-- Data provided follows --

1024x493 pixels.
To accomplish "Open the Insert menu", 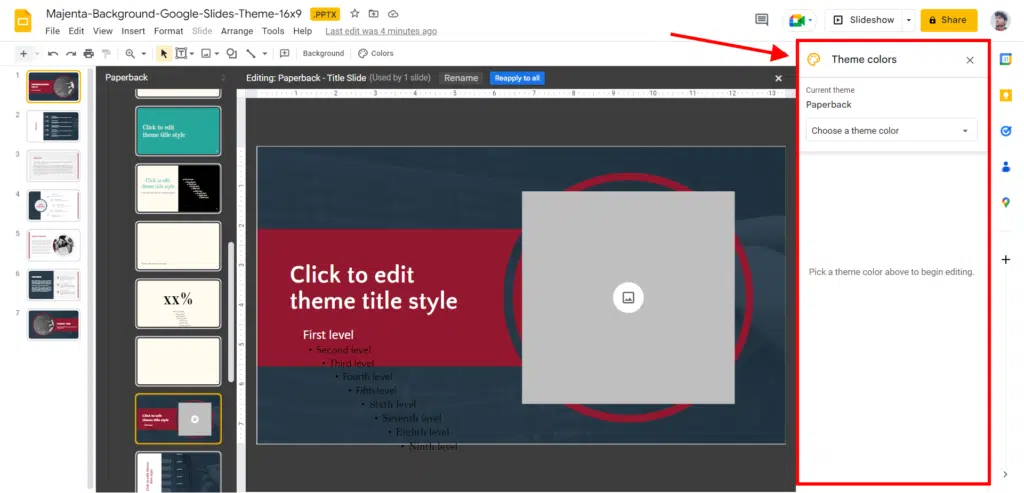I will pyautogui.click(x=133, y=31).
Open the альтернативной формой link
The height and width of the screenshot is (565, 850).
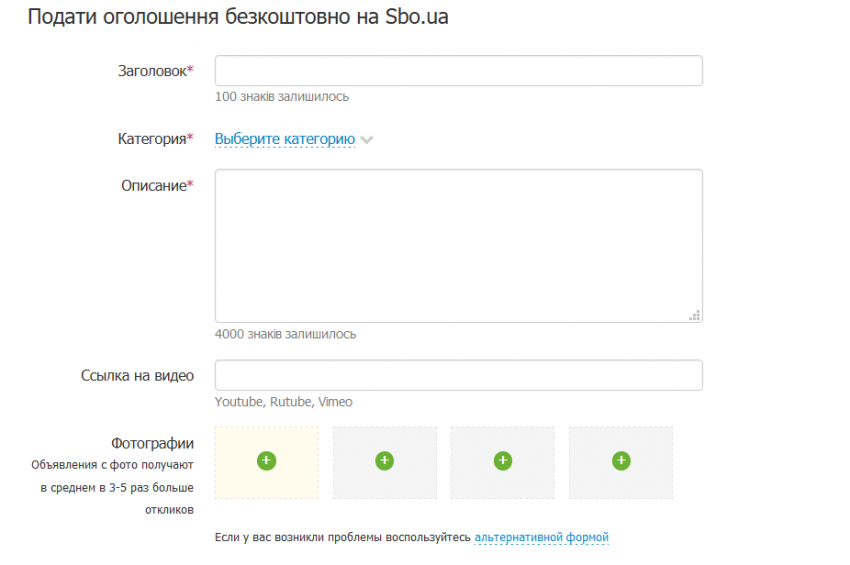541,537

-- Data provided concluded --

▶ [Assignment] From the line holding "Open the альтернативной формой link" through the last line of the material above, each line should be written out exactly, both included; omit the pictures.

▶ [Task solution]
Open the альтернативной формой link
The height and width of the screenshot is (565, 850).
541,537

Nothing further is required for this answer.